Her new plan offers lawmakers a vote on her Brexit deal by March 12. If that is rejected, a second vote by March 13 will let Parliament choose to leave the E.U. without a deal. If that is rejected, a vote will be held by March 14 that would allow lawmakers to request a “short, limited extension” to the process.

“Mrs. May’s reversal was striking because she had insisted dozens of times in Parliament that Britain would definitely leave the European Union on schedule on March 29,” Mr. Castle writes. But it is “the latest in a long line of retreats as she has struggled to cajole the fractious Tories into supporting a revised version of the deal.”

“While her move lessens significantly the risk of a potentially disastrous ‘no deal’ Brexit by the March 29 deadline, an extension of the negotiating period will merely delay that danger by a couple of months, not end it,” Mr. Castle adds.

All 27 other E.U. governments would have to approve a postponement, and “unless Britain plans to hold a general election or another referendum, the delay is not likely to extend beyond early July, when a newly elected European Parliament is scheduled to meet.”

More: The news reduces the significance of a series of parliamentary votes on a Brexit motion scheduled for later today. The pound is rebounding. And the E.U. has agreed on tough rules for London-based financial services companies operating on the Continent after Brexit.

The Federal Trade Commission announced yesterday that it had a new team of officials to police tech giants.

The task force will have 17 staff lawyers dedicated to “monitoring competition in U.S. technology markets, investigating any potential anticompetitive conduct in those markets, and taking enforcement actions when warranted.”

Tech “grows more important every day” in both the economy and daily life, the F.T.C.’s chairman, Joe Simons, said. “It makes sense for us to closely examine technology markets to ensure consumers benefit from free and fair competition.”

It’s not the F.T.C.’s first move against the tech giants. It was reported earlier this month to be considering a record multibillion-dollar fine for Facebook over privacy violations.
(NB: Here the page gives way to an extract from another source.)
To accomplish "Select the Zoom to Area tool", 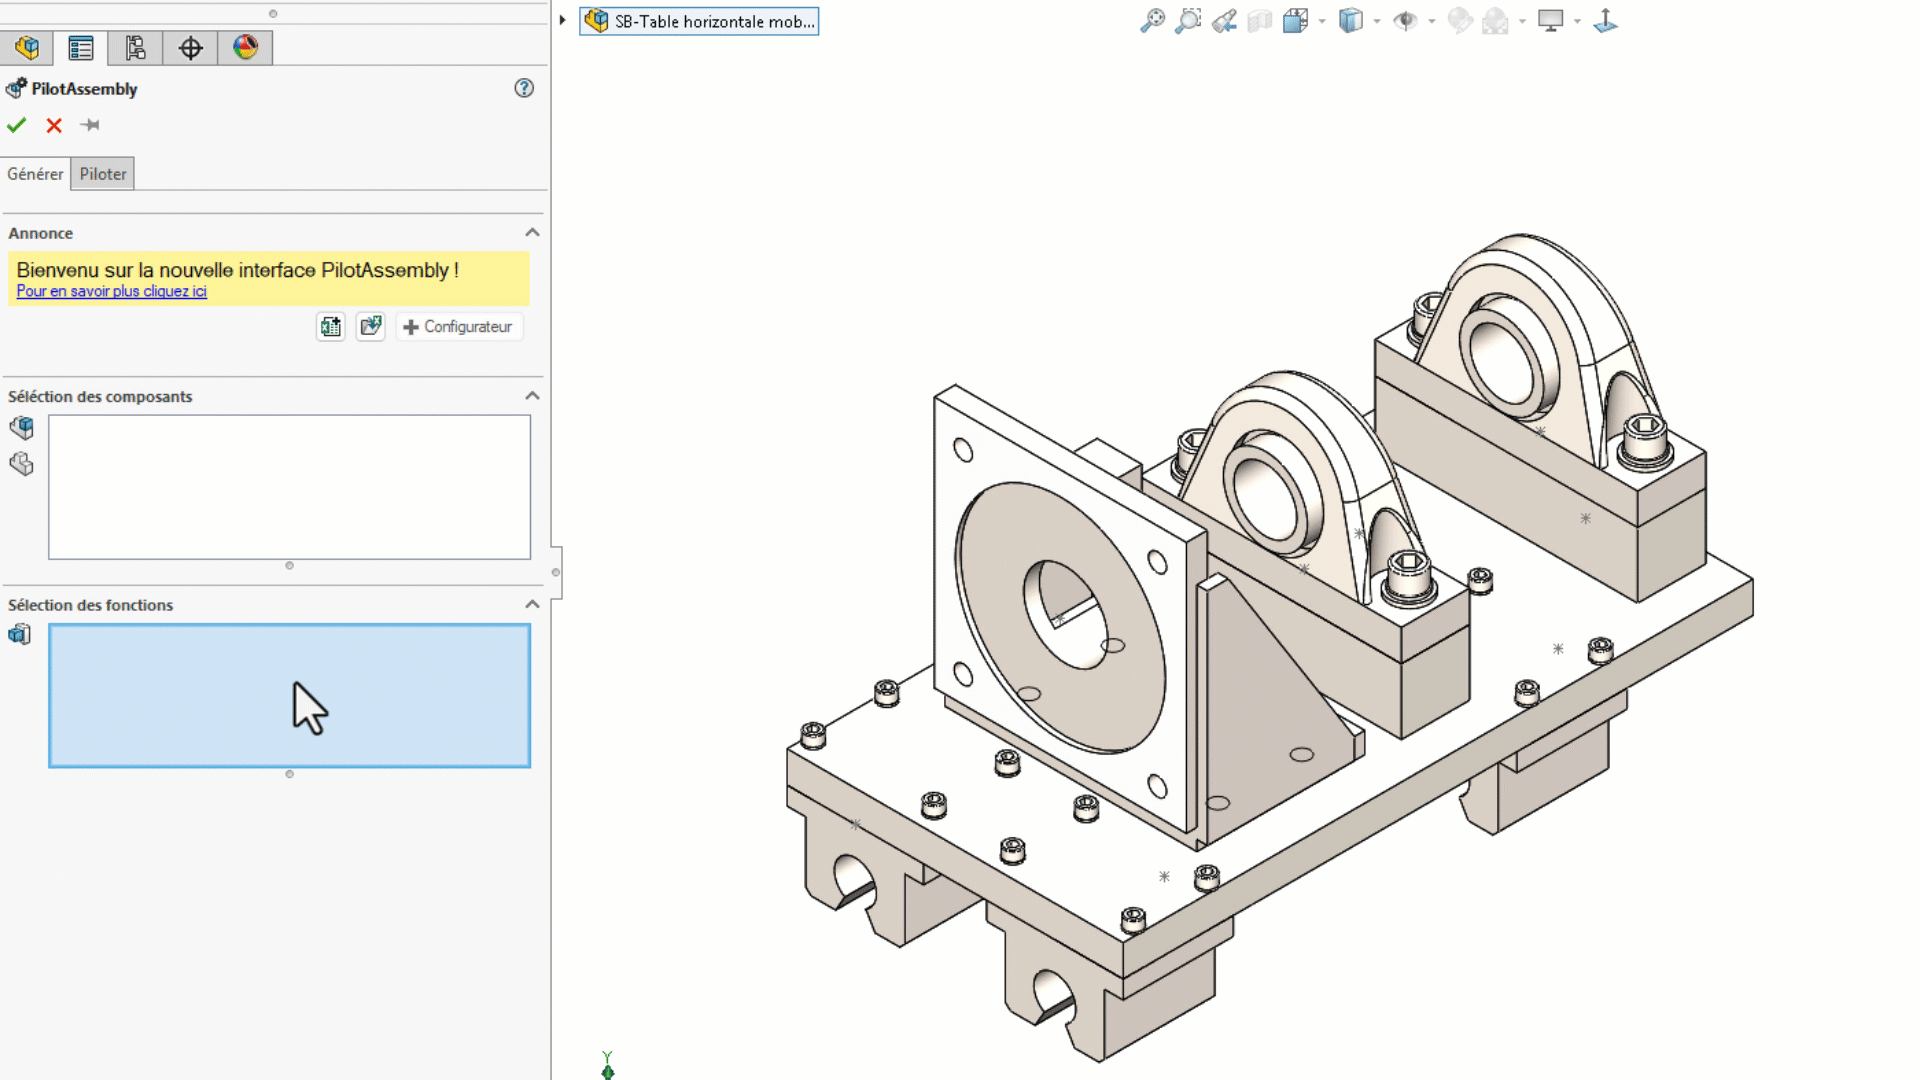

And critics have increasingly called for breaking up big tech companies — especially the likes of Facebook, which controls Instagram and WhatsApp.

The F.T.C. competition director sees “distinct challenges” for antitrust enforcement in tech. That director, Bruce Hoffman, is also quoted at the Verge as suggesting that some companies could be forced to “spin off” previous acquisitions.

President Trump’s decision to cap a popular tax break will affect 11 million filers this year, Jim Tankersley of the NYT reports:

• A $10,000 cap on deductions of state and local taxes from federal income taxes, which was intended to reduce the cost of Mr. Trump’s $1.5 trillion tax cut, will mean filers cannot deduct $323 billion on their 2018 federal returns.

• “Many filers will benefit from different parts of the tax cuts, such as the elimination of the alternative minimum tax and the reduction in marginal tax rates. Additionally, the law doubled the standard deduction that taxpayers may take, along with a host of other tax changes,” Mr. Tankersley writes.

• “The so-called SALT cap is, however, most likely to affect the richest Americans: More than half of the tax increases from the change will fall on the top 1 percent of income earners, according to estimates by the independent Tax Policy Center in Washington.”